Form 8-K





Washington, D.C. 20549





Pursuant to Section 13 OR 15(d) of The Securities Exchange Act of 1934

October 1, 2015

Date of Report (date of earliest event reported)





Apple Inc.

(Exact name of Registrant as specified in its charter)


California   001-36743   94-2404110

(State or other jurisdiction

of incorporation)



File Number)


(IRS. Employer

Identification No.)

1 Infinite Loop

Cupertino, California 95014

(Address of principal executive offices) (Zip Code)

(408) 996-1010

(Registrant’s telephone number, including area code)

Not applicable

(Former name or former address, if changed since last report.)

Check the appropriate box below if the Form 8-K filing is intended to simultaneously satisfy the filing obligation of the Registrant under any of the following provisions:


¨ Written communications pursuant to Rule 425 under the Securities Act (17 CFR 230.425)

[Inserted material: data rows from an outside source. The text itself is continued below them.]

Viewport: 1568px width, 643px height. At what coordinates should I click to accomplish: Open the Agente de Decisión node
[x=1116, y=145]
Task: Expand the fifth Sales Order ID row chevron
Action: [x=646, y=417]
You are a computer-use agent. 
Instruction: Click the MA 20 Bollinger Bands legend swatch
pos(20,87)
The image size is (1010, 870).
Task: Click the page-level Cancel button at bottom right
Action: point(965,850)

¨ Soliciting material pursuant to Rule 14a-12 under the Exchange Act (17 CFR 240.14a-12)


¨ Pre-commencement communications pursuant to Rule 14d-2(b) under the Exchange Act (17 CFR 240.14d-2(b))

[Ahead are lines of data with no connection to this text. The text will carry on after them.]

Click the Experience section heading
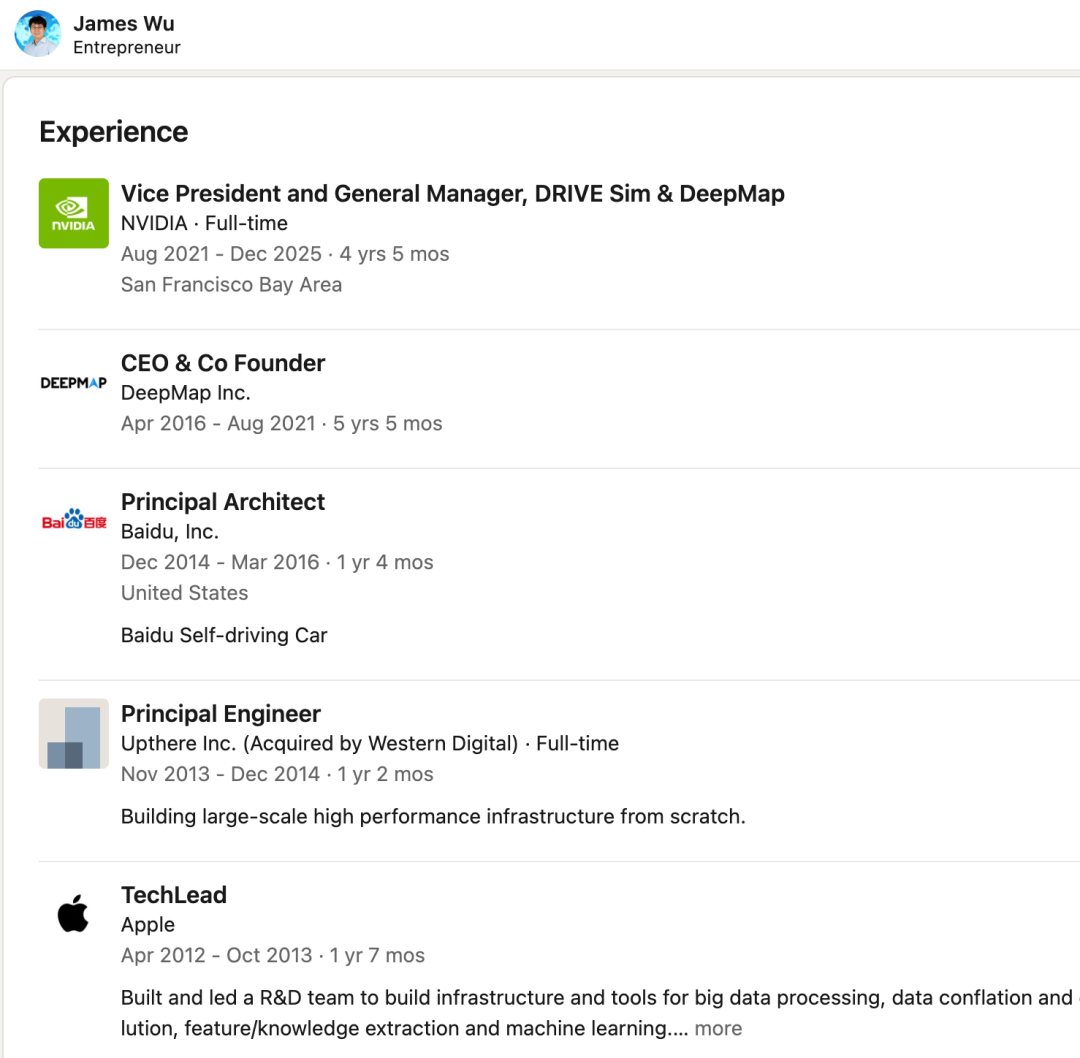Viewport: 1080px width, 1058px height. (x=113, y=132)
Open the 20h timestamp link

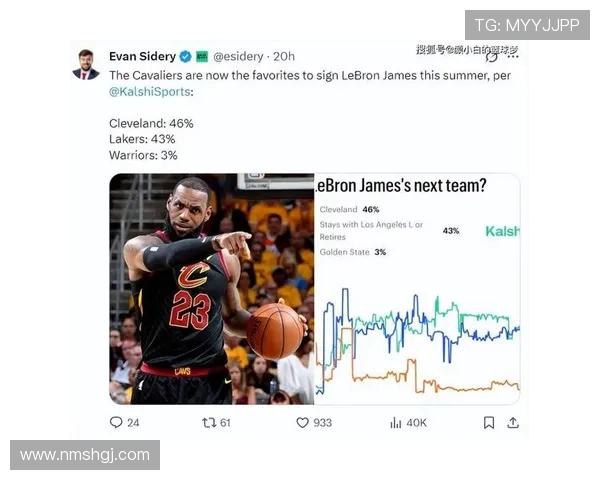tap(284, 57)
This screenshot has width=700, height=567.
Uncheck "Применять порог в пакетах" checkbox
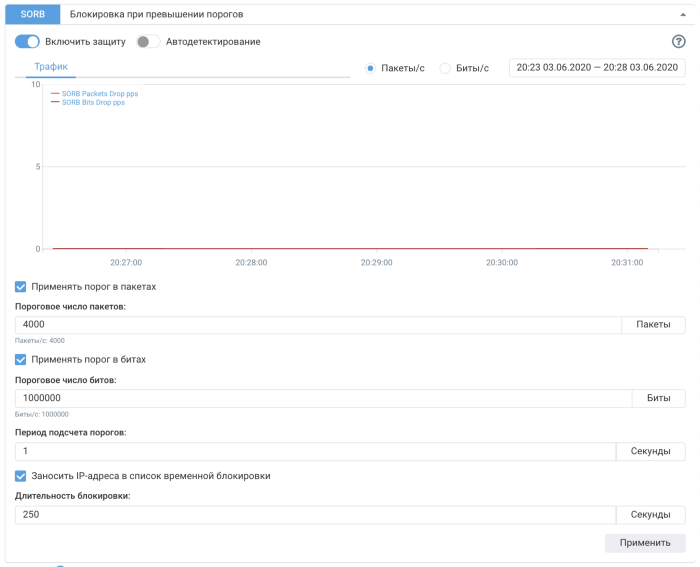pos(21,287)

¨ Pre-commencement communications pursuant to Rule 13e-4(c) under the Exchange Act (17 CFR 240.13e-4(c))




Item 5.02 Departure of Directors or Certain Officers; Election of Directors; Appointment of Certain Officers; Compensatory Arrangements of Certain Officers.

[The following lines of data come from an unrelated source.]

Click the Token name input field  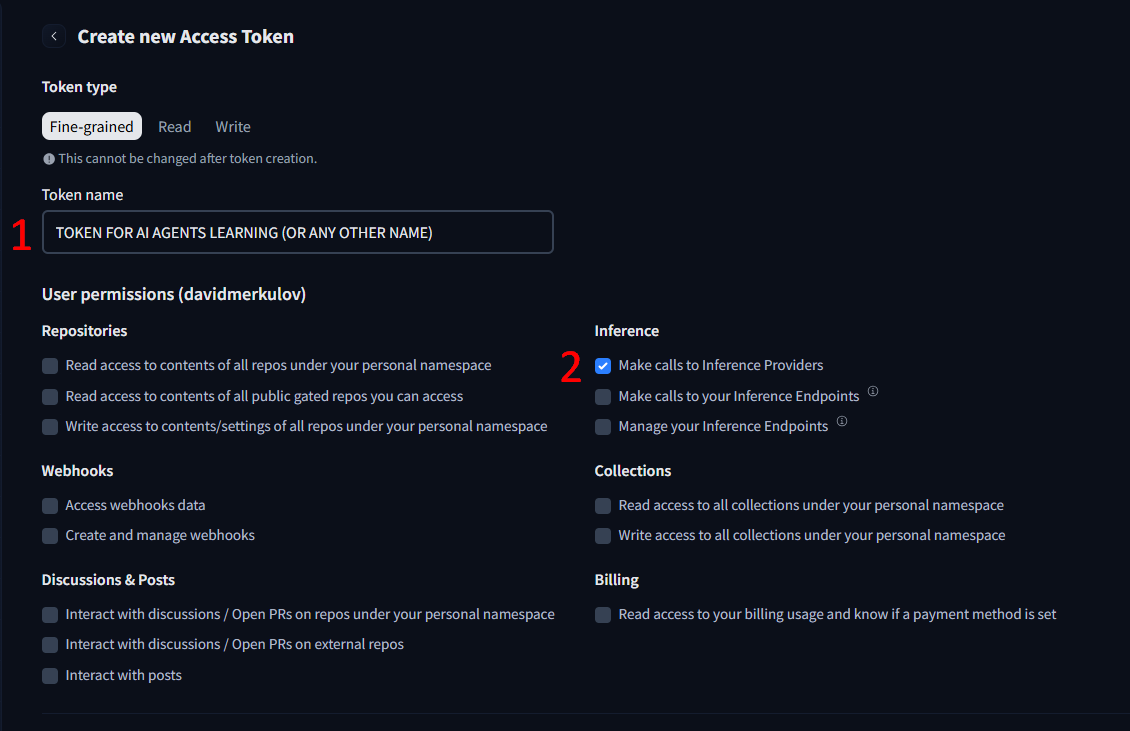pyautogui.click(x=298, y=232)
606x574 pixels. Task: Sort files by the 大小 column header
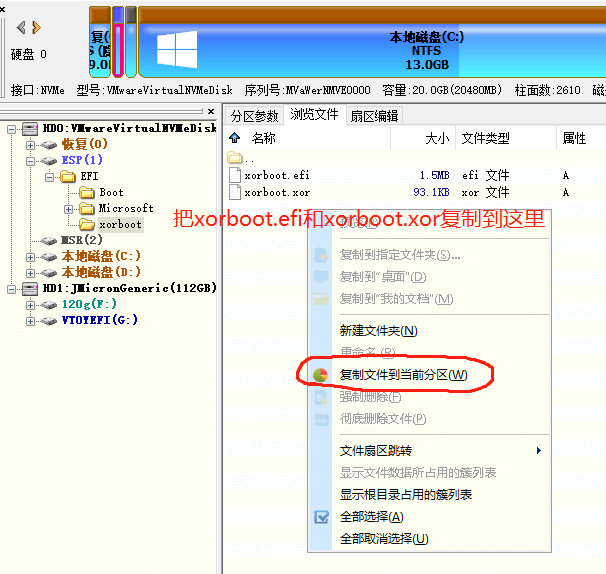tap(436, 138)
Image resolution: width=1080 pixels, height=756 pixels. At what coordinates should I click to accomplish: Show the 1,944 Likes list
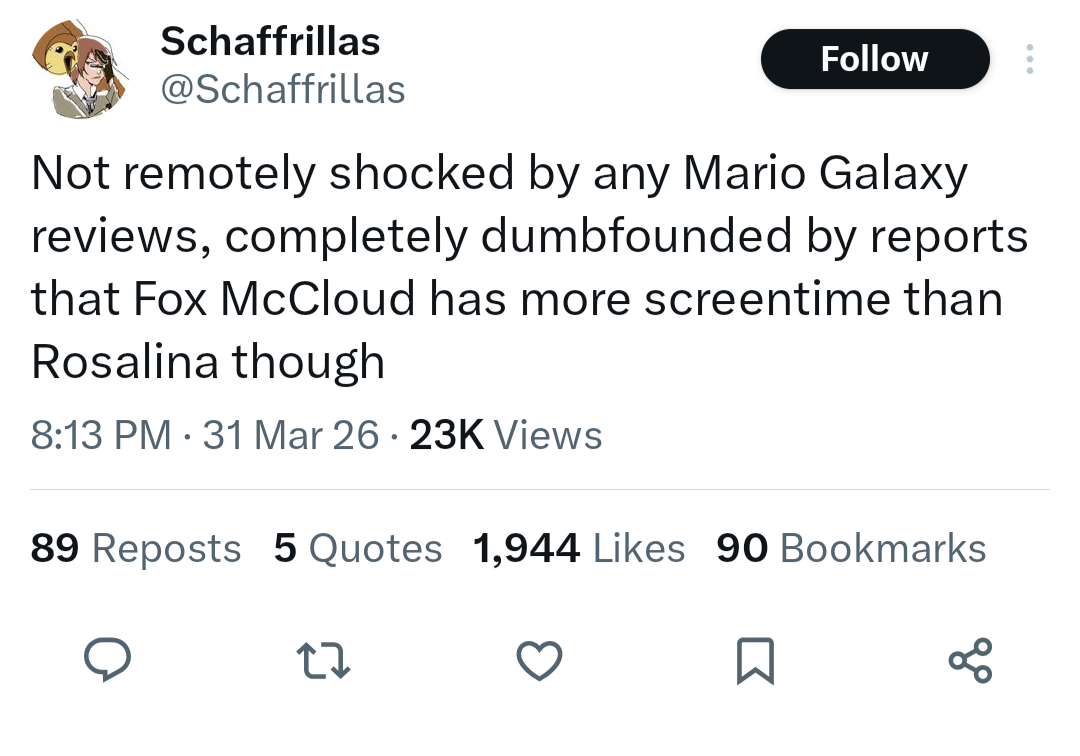[x=579, y=548]
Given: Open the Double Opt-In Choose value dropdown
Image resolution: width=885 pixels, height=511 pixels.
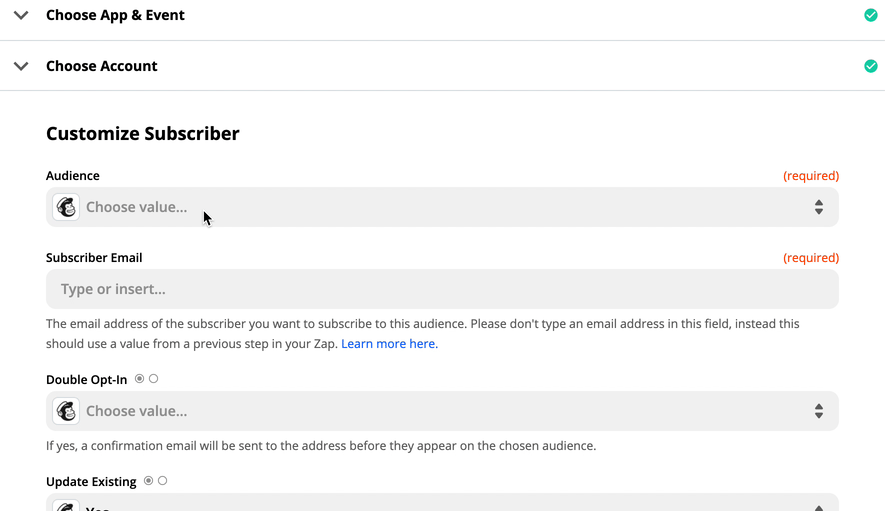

On October 1, 2015, the Board of Directors of Apple Inc. appointed James A. Bell to Apple’s Board.

As a non-employee director, Mr. Bell receives a $100,000 annual retainer for his service on the Board, paid in quarterly installments, and participates in Apple’s 1997 Director Stock Plan, as amended, which was filed with the Securities and Exchange Commission on January 28, 2014 as Exhibit 10.3 to Apple’s Quarterly Report on Form 10-Q for the quarterly period ended December 28, 2013. Upon his appointment, Mr. Bell received an automatic initial grant of 1,007 restricted stock units under the Director Plan. In connection with his appointment, Apple and Mr. Bell will enter into Apple’s standard indemnification agreement for directors, the form of which was filed with the SEC on July 22, 2009 as Exhibit 10.2 to Apple’s Quarterly Report on Form 10-Q for the quarterly period ended June 27, 2009.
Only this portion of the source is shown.